As for how ive acted in recent months, mostly over characterization, im not going to pretend that im already a new person. because im not! as much as i say im trying to be less of an asshole im just Not. it takes effort that i feel like im not putting in.
for those who just Dont look at my pages often enough, i will occasionally make posts about how hlvrai fans treat or characterize the. characters. and lets behonest these posts are really rude and ive been working on at LEAST being more vague or keeping it in private or like. just Not Posting it. but of course i HAVENT done all of those things! ive been really unvague!
ive posted direct screenshots of authors writing (someone younger than me, ive recently learned) to shit on it for being mischaracterized. i should Not have done that. at the very least i should have kept my thoughts to myself, not even shared with my friends.
after reading how other authors and artists have felt about the things ive said, and looking at the way ive come to think of other artists or authors in the community, ive realized that even though i thought i was targetting mischaracterization and poor treatment of the characters, i was harming and discouraging artists and authors who are still learning and growing as creators.

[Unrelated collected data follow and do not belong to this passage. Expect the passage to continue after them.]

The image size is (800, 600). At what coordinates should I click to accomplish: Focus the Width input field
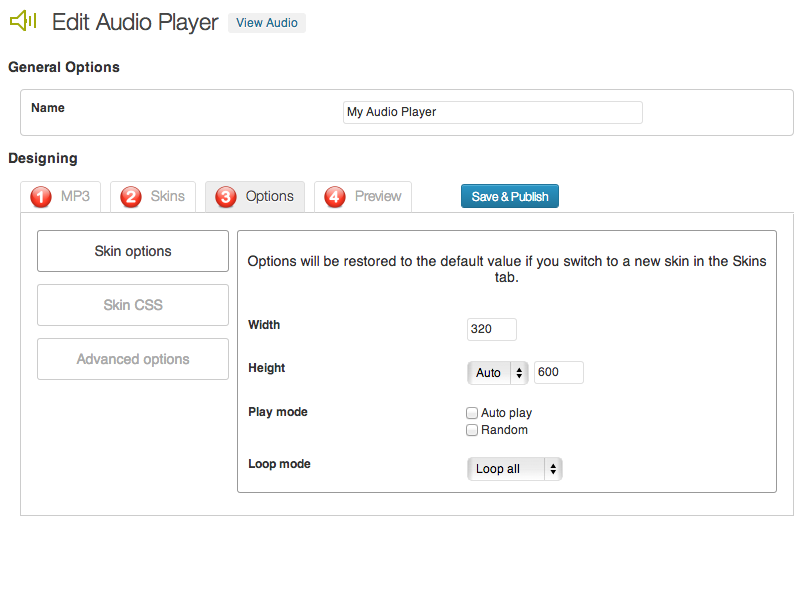click(x=491, y=329)
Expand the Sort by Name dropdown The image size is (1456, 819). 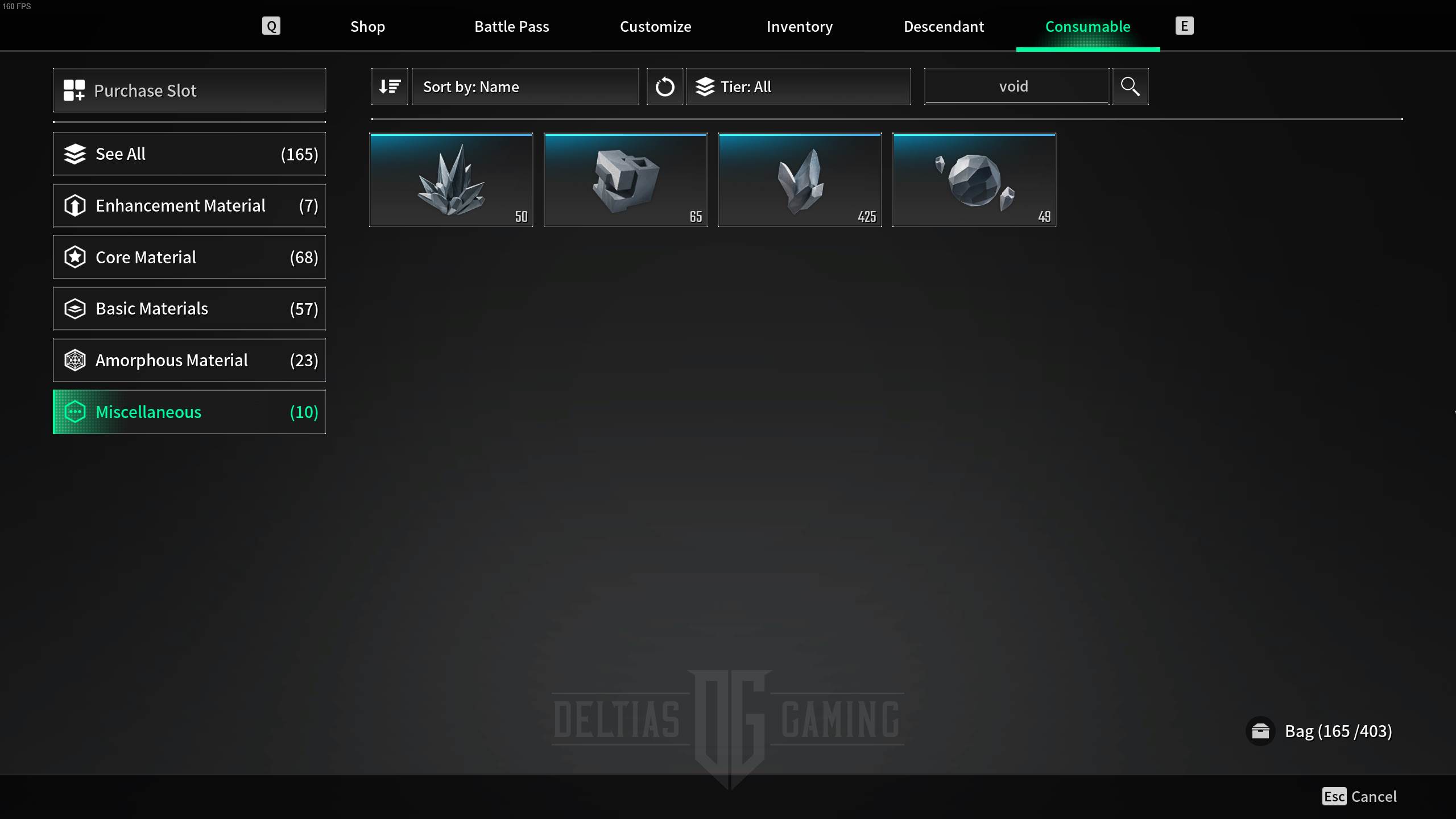click(524, 87)

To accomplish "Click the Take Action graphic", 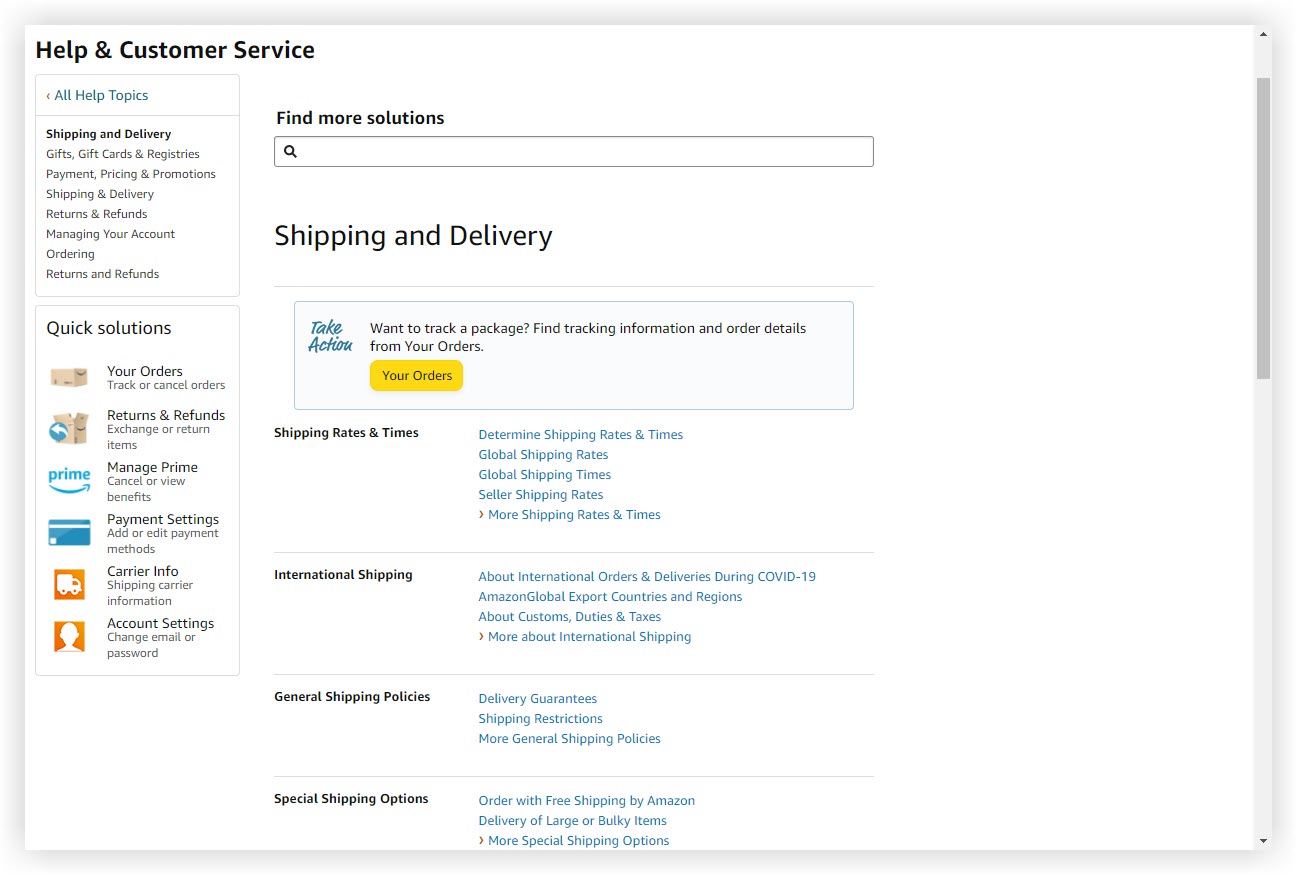I will (x=330, y=336).
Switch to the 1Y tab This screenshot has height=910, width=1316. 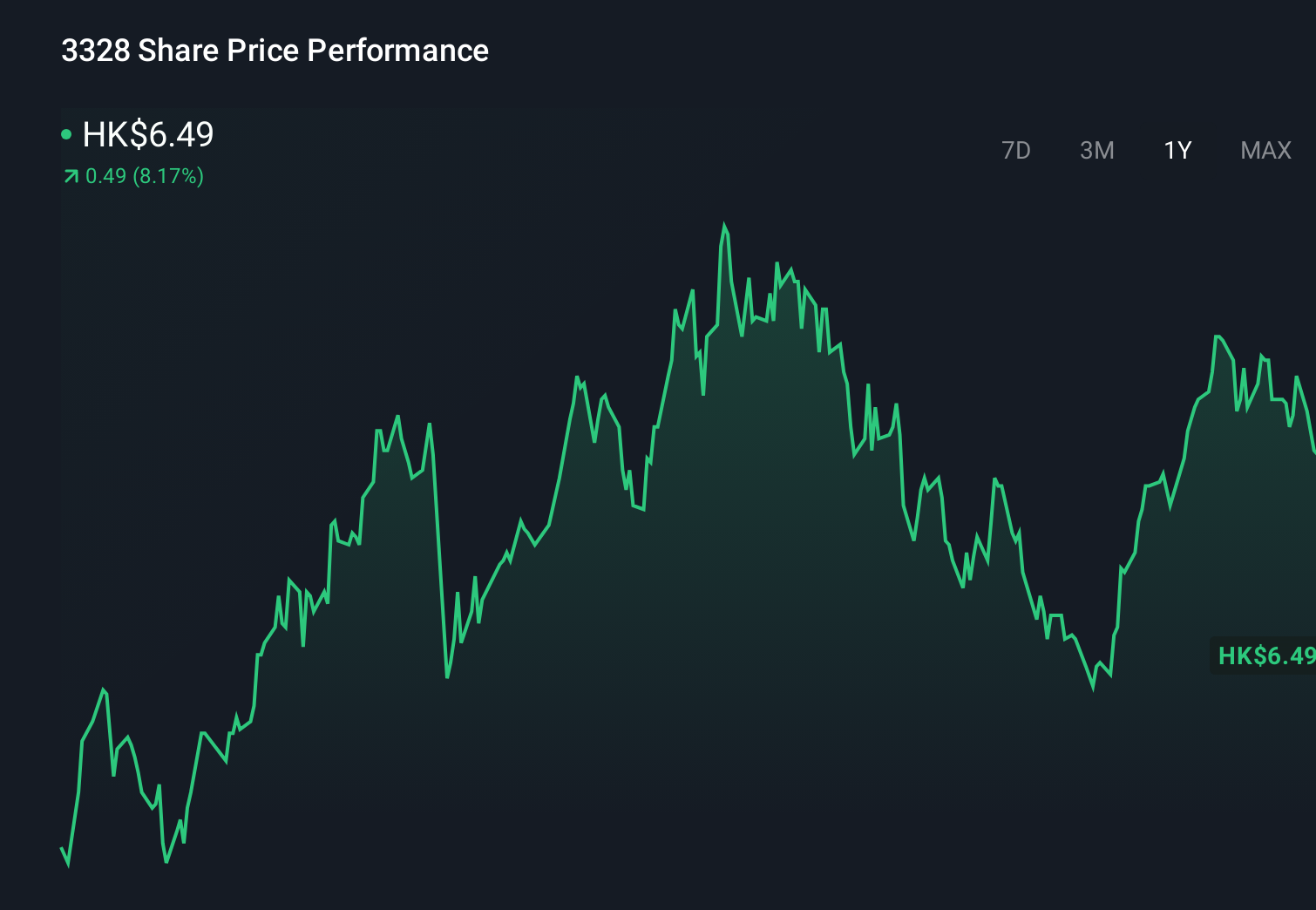click(x=1177, y=150)

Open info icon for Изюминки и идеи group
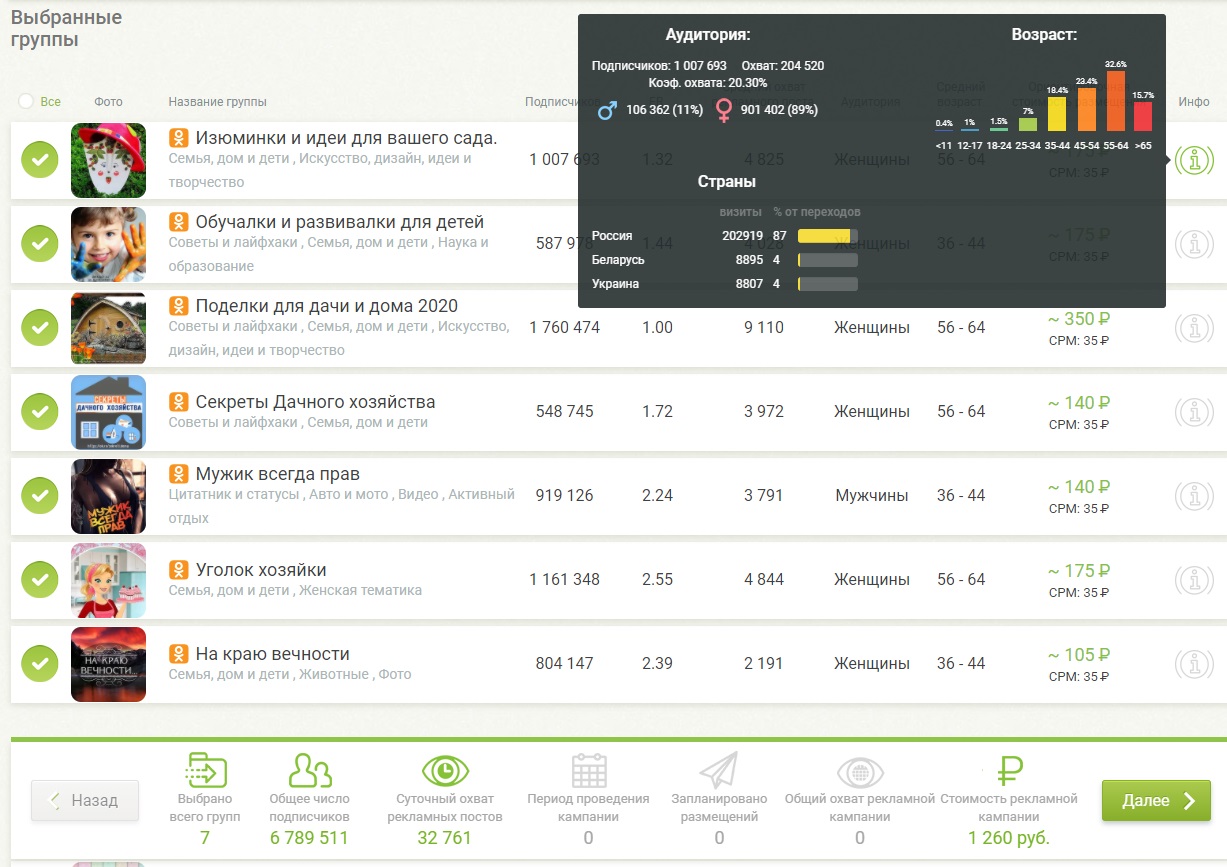(1194, 160)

for this, im VERY very sorry to all of the artists and writers ive hurt or discouraged with my posts. i want to personally apologize to joyflameball, for publicly posting about and hating on your writing and the discouragement i caused as a result. i should have never put mischaracterization over your own feelings, and i definitely should not have put your work on blast, especially because we are (i think) around the same age. i will be trying as best as i can to deconstruct the way ive come to think of other creators in this community and support other creators as best i can.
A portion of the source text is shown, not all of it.